── Task inputs ──
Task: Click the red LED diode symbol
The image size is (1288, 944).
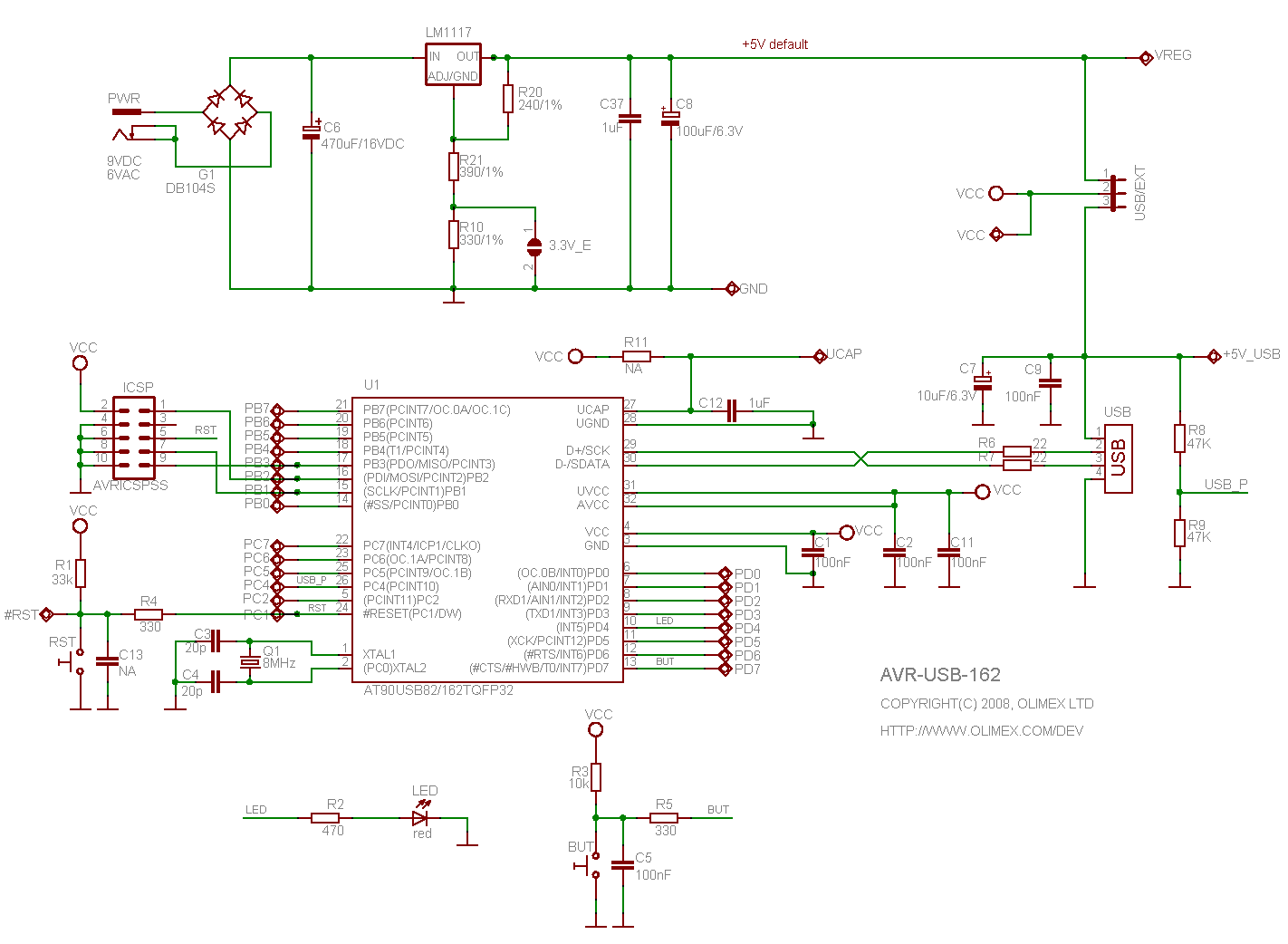Action: [x=419, y=818]
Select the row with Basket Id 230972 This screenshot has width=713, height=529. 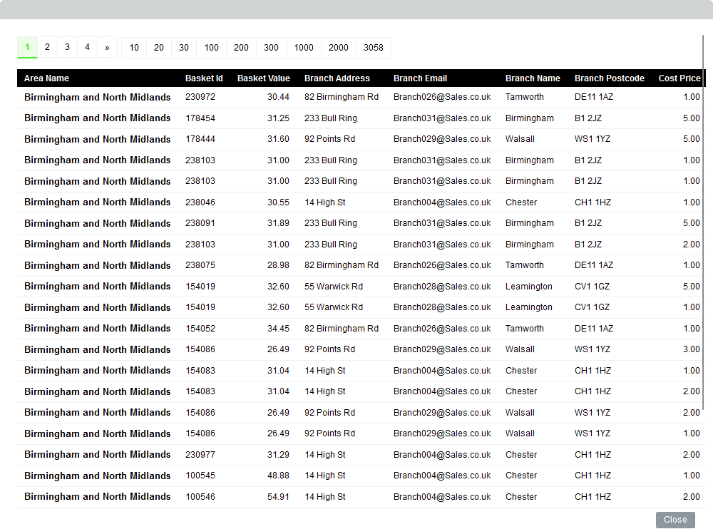(200, 97)
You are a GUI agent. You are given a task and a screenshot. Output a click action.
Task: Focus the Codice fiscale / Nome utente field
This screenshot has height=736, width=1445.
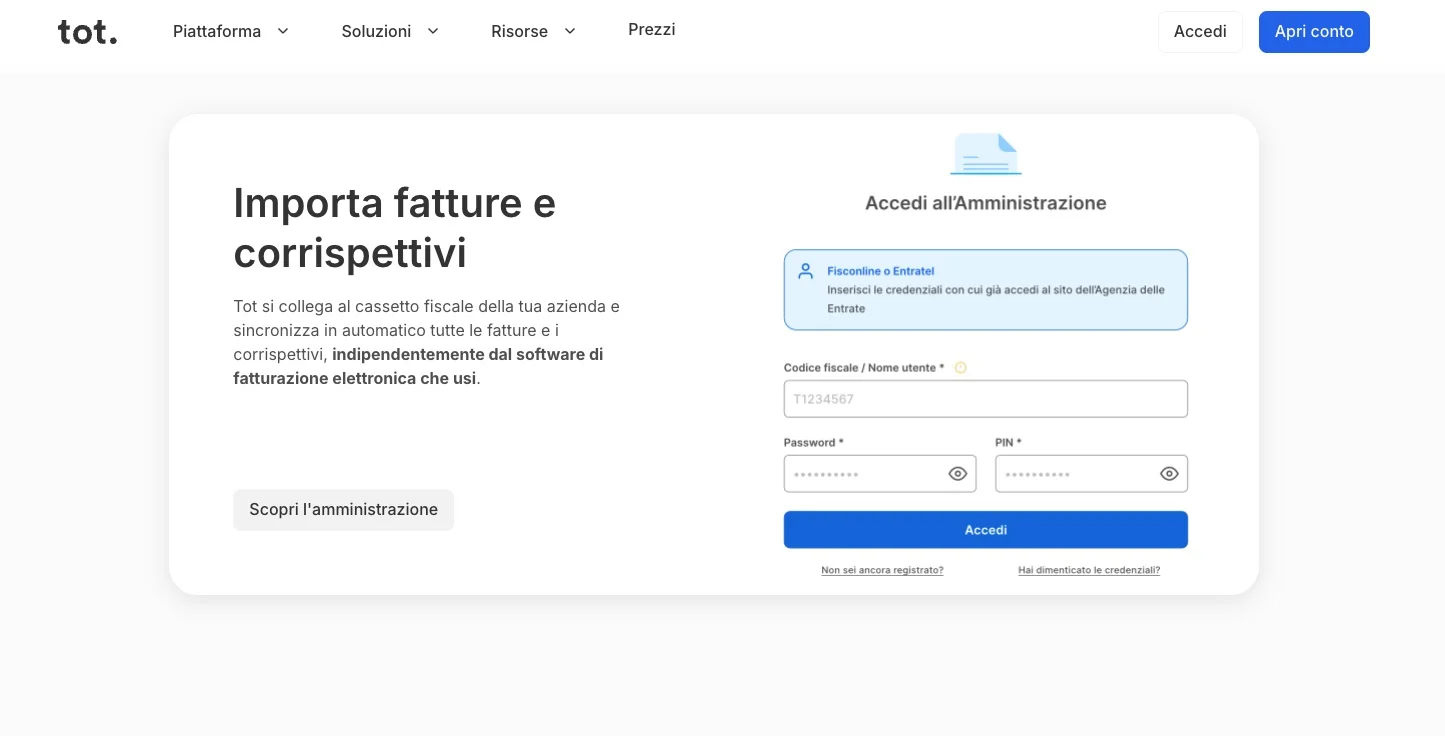985,398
───
[Task directions] Please give again only the lines from the one containing "You are a GUI" through the last line of the entries above, exactly as they stand and without pictures.

[Completed task]
You are a GUI agent. You are given a task and a screenshot. Output a click action.
Task: Focus the Codice fiscale / Nome utente field
This screenshot has height=736, width=1445.
985,398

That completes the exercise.